▶ **Dataset**:
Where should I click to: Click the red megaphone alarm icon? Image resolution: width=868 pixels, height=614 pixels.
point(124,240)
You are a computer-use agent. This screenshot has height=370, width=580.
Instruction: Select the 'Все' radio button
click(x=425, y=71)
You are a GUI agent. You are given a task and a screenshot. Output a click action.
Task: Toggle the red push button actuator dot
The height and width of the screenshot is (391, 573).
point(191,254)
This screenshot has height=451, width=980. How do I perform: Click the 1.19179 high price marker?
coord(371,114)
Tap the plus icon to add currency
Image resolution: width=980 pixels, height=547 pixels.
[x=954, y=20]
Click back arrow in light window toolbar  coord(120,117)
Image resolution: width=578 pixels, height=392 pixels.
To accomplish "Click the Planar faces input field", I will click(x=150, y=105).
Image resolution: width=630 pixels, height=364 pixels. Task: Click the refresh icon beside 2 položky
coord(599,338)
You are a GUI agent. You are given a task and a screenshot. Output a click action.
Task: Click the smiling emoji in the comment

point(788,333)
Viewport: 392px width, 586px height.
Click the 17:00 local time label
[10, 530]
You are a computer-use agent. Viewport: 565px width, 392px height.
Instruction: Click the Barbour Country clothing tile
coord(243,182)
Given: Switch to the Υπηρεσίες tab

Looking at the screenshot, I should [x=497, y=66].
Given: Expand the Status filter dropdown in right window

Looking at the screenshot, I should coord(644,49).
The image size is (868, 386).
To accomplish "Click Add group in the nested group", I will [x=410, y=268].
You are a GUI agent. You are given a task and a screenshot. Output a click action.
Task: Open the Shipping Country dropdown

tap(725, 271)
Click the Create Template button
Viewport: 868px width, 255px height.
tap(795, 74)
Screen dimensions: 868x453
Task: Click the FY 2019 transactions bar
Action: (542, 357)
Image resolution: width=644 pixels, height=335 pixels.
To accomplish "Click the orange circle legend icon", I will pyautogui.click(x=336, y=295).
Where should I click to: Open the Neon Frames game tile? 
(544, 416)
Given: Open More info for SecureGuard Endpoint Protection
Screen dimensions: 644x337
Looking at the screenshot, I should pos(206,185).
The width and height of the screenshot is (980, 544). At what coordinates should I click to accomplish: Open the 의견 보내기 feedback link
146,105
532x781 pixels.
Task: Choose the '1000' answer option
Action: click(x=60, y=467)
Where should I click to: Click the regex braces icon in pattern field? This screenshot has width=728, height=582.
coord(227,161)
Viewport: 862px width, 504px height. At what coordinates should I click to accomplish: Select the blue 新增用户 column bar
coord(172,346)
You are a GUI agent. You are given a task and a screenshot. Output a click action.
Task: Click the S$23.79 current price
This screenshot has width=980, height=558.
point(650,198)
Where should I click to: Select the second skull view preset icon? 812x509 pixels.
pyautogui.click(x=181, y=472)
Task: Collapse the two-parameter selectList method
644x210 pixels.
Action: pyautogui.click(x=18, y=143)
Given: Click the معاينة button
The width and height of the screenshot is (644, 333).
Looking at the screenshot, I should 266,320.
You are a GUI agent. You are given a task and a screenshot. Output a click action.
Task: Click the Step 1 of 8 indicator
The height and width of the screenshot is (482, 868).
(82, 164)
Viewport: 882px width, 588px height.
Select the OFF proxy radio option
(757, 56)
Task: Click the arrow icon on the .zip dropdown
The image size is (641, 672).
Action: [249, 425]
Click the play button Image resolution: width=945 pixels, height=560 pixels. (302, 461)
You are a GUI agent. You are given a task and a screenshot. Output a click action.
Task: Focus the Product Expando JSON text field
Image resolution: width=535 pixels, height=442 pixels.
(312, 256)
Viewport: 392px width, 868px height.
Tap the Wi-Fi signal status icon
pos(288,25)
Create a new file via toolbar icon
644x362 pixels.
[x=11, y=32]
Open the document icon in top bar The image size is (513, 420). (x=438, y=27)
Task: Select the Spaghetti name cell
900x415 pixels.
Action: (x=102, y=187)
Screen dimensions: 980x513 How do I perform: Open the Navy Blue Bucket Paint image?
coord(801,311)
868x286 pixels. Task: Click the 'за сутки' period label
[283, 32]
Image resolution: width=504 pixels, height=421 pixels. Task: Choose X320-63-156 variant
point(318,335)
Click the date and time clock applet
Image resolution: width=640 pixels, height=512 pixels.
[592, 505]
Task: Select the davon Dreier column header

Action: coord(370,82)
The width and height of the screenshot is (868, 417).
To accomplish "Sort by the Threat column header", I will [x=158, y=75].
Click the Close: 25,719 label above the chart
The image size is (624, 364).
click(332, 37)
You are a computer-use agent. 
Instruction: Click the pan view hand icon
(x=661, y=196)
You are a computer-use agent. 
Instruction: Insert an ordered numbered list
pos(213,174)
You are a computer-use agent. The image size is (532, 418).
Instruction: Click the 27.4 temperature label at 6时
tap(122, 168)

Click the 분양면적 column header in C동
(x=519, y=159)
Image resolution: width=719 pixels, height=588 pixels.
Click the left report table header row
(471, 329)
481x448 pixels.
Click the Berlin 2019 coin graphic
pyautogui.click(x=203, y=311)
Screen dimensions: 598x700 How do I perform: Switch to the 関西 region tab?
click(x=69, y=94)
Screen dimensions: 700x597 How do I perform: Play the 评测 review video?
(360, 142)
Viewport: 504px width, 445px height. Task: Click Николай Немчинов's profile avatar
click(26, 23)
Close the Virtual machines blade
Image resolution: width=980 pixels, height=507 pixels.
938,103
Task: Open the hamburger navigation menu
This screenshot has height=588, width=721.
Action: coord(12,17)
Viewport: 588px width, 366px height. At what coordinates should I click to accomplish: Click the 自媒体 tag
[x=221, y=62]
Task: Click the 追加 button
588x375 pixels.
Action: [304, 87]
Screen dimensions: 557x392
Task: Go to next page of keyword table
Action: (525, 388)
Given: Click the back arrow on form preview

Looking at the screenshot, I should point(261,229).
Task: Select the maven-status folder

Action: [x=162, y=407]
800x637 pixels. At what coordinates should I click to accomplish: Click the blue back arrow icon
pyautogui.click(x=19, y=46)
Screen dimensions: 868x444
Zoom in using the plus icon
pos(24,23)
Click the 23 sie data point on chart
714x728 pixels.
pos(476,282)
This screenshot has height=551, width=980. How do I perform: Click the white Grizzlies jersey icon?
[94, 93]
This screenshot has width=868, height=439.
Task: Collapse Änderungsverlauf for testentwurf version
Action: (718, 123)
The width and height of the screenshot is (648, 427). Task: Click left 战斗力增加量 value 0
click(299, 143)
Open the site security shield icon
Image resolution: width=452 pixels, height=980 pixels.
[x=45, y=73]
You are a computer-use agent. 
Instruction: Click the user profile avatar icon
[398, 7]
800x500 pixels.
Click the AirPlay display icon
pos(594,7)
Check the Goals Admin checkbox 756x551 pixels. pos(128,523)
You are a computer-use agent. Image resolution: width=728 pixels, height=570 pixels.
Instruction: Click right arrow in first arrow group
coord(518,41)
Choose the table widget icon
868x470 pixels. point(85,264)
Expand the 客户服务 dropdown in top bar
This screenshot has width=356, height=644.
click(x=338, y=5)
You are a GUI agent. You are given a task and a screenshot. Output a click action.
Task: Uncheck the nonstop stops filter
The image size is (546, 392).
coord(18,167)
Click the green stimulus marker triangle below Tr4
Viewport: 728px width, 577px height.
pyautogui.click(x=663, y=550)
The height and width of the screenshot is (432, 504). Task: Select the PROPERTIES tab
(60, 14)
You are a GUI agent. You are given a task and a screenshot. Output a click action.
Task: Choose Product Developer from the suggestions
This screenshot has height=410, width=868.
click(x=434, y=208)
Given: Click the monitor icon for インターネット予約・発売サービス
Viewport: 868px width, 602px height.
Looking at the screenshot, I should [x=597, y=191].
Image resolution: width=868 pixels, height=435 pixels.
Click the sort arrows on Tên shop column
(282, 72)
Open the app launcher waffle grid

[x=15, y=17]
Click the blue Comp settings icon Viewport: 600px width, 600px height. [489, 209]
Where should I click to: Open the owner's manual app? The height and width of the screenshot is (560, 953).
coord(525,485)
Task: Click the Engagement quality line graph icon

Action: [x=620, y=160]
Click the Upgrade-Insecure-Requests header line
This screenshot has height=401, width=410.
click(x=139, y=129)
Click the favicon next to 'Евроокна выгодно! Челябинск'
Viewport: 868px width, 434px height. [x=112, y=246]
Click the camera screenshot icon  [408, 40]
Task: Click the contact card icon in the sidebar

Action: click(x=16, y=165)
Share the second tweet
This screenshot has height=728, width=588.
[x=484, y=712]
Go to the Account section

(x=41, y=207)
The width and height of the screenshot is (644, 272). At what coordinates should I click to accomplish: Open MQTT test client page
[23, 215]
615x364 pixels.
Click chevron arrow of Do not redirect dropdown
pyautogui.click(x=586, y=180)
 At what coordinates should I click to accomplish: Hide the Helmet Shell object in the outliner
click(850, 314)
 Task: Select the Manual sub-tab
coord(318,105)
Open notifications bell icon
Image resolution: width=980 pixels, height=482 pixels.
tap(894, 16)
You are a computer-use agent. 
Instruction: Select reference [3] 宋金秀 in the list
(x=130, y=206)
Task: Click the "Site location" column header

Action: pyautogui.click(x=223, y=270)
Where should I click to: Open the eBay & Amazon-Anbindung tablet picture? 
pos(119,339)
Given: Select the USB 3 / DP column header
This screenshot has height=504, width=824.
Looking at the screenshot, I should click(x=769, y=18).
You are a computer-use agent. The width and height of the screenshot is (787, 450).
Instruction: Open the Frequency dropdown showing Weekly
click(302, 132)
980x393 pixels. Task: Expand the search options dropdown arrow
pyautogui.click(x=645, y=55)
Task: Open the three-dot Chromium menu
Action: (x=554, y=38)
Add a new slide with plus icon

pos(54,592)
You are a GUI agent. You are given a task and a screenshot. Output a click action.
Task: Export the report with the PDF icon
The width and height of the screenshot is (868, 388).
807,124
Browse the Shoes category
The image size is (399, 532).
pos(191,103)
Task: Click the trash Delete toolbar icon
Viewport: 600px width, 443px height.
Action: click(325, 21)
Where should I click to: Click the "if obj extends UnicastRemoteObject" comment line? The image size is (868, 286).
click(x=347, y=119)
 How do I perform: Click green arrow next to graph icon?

▶ **Work request**: Return the material exactly as it stands above, but only from its first line to the line containing "The image size is (868, 386).", both ends included.

▶ **Response area**:
Where should I click to: Click the red megaphone alarm icon? Image resolution: width=868 pixels, height=614 pixels.
point(124,240)
You are a computer-use agent. This screenshot has height=370, width=580.
Instruction: Select the 'Все' radio button
click(x=425, y=71)
You are a GUI agent. You are given a task and a screenshot. Output a click action.
Task: Toggle the red push button actuator dot
The height and width of the screenshot is (391, 573).
point(191,254)
This screenshot has height=451, width=980. How do I perform: Click the 1.19179 high price marker?
coord(371,114)
Tap the plus icon to add currency
Image resolution: width=980 pixels, height=547 pixels.
[x=954, y=20]
Click back arrow in light window toolbar  coord(120,117)
Image resolution: width=578 pixels, height=392 pixels.
To accomplish "Click the Planar faces input field", I will click(x=150, y=105).
Image resolution: width=630 pixels, height=364 pixels. Task: Click the refresh icon beside 2 položky
coord(599,338)
You are a GUI agent. You are given a task and a screenshot. Output a click action.
Task: Click the smiling emoji in the comment

point(788,333)
Viewport: 392px width, 586px height.
Click the 17:00 local time label
[10, 530]
You are a computer-use agent. Viewport: 565px width, 392px height.
Instruction: Click the Barbour Country clothing tile
coord(243,182)
Given: Switch to the Υπηρεσίες tab

Looking at the screenshot, I should [x=497, y=66].
Given: Expand the Status filter dropdown in right window

Looking at the screenshot, I should coord(644,49).
The image size is (868, 386).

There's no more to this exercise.